The software that you've acquired sounds interesting. I've considered looking into something like that myself, given the volume of writing that I do (or would like to do). Perhaps someday I will.
bloomer bloomer - March 11, 2010 (06:50 PM)
I can certainly recommend it, HG. It's really neat when you enter some huge block of text, like my Moby Dick spiel, and can be on your feet the whole time if you wish, and realise after that you barely typed anything.

The software for a PC is called Dragon. The Dragon speech engine is used in Mac speech dictate, which I'm using to dictate this to you now.
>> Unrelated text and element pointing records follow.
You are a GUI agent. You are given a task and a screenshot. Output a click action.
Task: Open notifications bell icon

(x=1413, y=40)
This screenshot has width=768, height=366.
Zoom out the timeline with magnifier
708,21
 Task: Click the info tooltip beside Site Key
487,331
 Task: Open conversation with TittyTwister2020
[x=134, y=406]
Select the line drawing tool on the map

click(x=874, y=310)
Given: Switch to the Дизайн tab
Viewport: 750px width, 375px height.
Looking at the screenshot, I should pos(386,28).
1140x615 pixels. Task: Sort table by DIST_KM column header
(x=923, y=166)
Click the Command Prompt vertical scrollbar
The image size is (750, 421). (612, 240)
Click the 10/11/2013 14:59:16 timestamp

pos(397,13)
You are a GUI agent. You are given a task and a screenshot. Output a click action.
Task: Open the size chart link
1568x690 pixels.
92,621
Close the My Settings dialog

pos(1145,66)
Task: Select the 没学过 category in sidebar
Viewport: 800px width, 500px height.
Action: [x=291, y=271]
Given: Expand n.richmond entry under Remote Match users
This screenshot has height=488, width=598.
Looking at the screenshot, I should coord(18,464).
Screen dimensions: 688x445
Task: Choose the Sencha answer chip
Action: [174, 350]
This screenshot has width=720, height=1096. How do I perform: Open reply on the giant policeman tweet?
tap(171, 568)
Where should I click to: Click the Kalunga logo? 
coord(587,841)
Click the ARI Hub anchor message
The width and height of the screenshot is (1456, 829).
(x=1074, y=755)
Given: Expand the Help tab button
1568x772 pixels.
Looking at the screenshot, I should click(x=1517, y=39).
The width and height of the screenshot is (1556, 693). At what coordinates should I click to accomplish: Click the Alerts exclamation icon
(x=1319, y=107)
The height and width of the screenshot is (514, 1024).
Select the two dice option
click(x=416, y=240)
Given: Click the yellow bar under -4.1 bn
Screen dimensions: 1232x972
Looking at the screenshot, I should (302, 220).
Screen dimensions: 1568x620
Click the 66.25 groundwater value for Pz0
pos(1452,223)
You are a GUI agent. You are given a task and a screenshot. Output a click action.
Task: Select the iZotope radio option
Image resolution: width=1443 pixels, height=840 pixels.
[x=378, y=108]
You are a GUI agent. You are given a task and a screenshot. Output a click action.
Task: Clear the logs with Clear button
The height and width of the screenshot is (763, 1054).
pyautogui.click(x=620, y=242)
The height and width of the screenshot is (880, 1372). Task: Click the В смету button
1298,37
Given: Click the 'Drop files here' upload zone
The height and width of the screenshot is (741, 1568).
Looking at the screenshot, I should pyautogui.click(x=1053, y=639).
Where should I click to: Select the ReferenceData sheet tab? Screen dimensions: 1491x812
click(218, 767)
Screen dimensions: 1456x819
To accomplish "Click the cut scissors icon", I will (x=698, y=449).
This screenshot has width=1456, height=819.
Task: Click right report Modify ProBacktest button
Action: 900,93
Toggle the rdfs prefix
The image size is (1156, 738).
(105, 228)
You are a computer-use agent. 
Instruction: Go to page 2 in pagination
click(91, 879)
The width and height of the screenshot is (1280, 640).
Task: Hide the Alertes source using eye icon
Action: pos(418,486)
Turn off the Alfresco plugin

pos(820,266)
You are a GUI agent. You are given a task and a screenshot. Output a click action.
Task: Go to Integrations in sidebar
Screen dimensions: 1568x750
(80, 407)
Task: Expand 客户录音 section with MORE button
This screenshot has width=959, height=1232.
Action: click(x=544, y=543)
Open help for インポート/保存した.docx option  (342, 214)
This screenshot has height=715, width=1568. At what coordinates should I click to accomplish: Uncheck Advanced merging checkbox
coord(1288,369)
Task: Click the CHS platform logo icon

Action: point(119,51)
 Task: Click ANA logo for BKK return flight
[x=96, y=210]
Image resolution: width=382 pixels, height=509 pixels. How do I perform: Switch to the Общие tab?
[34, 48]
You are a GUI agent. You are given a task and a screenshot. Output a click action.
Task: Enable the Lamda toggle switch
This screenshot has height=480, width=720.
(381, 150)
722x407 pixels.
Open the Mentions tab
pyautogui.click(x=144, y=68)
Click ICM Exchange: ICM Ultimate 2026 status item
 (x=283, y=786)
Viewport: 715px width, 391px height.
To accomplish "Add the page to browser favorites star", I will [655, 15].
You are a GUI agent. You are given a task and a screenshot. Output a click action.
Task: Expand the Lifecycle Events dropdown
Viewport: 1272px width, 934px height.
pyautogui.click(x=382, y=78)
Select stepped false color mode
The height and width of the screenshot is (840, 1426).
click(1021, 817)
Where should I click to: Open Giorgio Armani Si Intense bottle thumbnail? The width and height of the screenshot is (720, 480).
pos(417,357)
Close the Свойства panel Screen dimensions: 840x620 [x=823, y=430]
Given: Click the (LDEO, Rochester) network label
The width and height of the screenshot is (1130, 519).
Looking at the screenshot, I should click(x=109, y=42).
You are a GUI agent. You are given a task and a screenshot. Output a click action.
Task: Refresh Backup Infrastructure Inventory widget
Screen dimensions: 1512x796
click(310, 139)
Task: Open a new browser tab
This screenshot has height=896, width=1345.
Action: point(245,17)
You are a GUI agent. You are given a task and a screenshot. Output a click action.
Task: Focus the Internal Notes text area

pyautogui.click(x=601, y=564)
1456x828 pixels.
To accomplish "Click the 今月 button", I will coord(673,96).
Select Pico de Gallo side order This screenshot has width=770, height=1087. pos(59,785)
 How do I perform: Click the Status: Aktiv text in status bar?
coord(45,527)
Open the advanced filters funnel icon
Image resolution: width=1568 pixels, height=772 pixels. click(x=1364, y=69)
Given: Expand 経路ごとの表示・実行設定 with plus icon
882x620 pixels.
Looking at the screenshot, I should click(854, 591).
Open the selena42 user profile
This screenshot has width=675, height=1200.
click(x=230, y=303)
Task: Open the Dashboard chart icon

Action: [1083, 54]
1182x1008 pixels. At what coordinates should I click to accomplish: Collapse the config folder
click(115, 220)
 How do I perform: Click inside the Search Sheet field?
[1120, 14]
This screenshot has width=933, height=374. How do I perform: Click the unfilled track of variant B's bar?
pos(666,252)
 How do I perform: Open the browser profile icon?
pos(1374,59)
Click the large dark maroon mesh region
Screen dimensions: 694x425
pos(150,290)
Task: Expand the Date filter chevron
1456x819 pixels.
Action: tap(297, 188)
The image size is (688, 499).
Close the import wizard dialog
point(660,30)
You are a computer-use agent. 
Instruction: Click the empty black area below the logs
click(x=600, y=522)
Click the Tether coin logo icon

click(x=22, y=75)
The Dragon people recently bought the company making the Mac version, and in terms of the feature shell, the Mac version is the one which has to catch up.

When you first train the software to your voice, the program educates you in the process about what is actually going on behind the scenes. This in itself is pretty fascinating, and too long to go into here.

If you ever do buy such software, I definitely recommend using a Bluetooth headset. Then you can do neat stuff like, for instance, go through a box of video games, reading each title aloud and having the computer make a list for you of the box's contents without you having to be tethered to the computer at the time. Of course, video game titles often have weird capitalisation, punctuation and made up words in them, so it can take a fair bit of tweaking and editing en route as you dictate them... But I recently did this list making activity with some of my old Apple II games.
zigfried zigfried - March 12, 2010 (02:07 PM)
Thanks for the information. Perhaps I shall begin writing reviews on the way to work! Wouldn't that be spiffy?

//Zig
bloomer bloomer - March 12, 2010 (05:19 PM)
It requires a reasonably quiet environment :) Plus you'd be surprised at what an effort it can be to speak with 100% articulation and eloquence the whole time. If you get mumbly it can start misunderstanding you more frequently.